* _Task prompt_
Would you repeat all the lines below, exactly as they stand?

===

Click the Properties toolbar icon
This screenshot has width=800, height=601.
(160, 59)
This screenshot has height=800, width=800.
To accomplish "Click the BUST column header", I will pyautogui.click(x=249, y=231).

===

* _Output of the task_
Click the Properties toolbar icon
This screenshot has width=800, height=601.
(160, 59)
This screenshot has height=800, width=800.
To accomplish "Click the BUST column header", I will pyautogui.click(x=249, y=231).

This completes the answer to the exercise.